Western Nations Worry That Children Won’t Be Better Off

The 2006 movie Children of Men (based on a novel of the same title) explores a dystopian future in which an 18-year pandemic of infertility leaves the planet entirely child-less. The film’s premise of social breakdown goes unchallenged since we intuit humanity as a kind of pyramid scheme. The next generation is synonymous with a people who are smarter, healthier, longer-lived, more diverse, and more tolerant than the lot in which we find ourselves today. Whether or not we assume the future will have more people, we all presume that the future will have better people.

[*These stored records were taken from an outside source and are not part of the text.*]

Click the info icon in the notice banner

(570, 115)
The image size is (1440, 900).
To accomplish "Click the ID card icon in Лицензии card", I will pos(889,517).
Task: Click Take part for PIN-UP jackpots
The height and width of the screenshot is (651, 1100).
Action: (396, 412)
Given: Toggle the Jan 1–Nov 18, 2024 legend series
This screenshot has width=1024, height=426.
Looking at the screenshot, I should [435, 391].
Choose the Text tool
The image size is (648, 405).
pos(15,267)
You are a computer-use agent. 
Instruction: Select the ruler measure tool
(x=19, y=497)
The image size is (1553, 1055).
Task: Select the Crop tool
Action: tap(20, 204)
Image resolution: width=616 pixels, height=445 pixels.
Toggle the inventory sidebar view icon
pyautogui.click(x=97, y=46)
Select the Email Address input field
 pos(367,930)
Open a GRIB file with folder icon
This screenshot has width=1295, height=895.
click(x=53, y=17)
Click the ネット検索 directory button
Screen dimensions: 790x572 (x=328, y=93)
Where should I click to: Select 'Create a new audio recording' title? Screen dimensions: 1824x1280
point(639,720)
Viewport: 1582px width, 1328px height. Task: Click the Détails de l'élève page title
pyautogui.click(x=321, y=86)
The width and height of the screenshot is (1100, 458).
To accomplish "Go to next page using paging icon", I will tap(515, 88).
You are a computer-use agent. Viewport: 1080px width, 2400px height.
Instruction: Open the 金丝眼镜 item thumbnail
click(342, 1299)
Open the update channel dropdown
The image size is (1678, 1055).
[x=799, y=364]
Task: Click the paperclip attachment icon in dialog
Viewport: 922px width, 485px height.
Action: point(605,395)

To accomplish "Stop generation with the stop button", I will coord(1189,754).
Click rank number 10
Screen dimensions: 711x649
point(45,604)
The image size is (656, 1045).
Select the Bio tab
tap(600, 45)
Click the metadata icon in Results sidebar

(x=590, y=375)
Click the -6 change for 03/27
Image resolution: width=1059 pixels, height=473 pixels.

With this unspoken assumption we undertake the project of civilization. The church in the German city of Ulm took 513 years to build, depending on how you count. This is a project that was started by a people who knew they would not live to see it completed. Western civilization as a whole is not much different; while we toil for our own survival and fulfillment, we in addition seek to participate in that which will persist beyond our departure, that time may collect his debts from us but can never entirely erase us from history, that those future better people are in some small part better because of us.

Except when they aren’t. A future generation that struggles where we did not is a black mark on the record of a society perhaps a little too obsessed with cutting its own taxes and lining its own pockets.

We know how to deal with those who steal from others, but what court can prosecute this far more heinous crime, the crime that robs us all of our chance to touch immortality, the crime of those who steal from the future?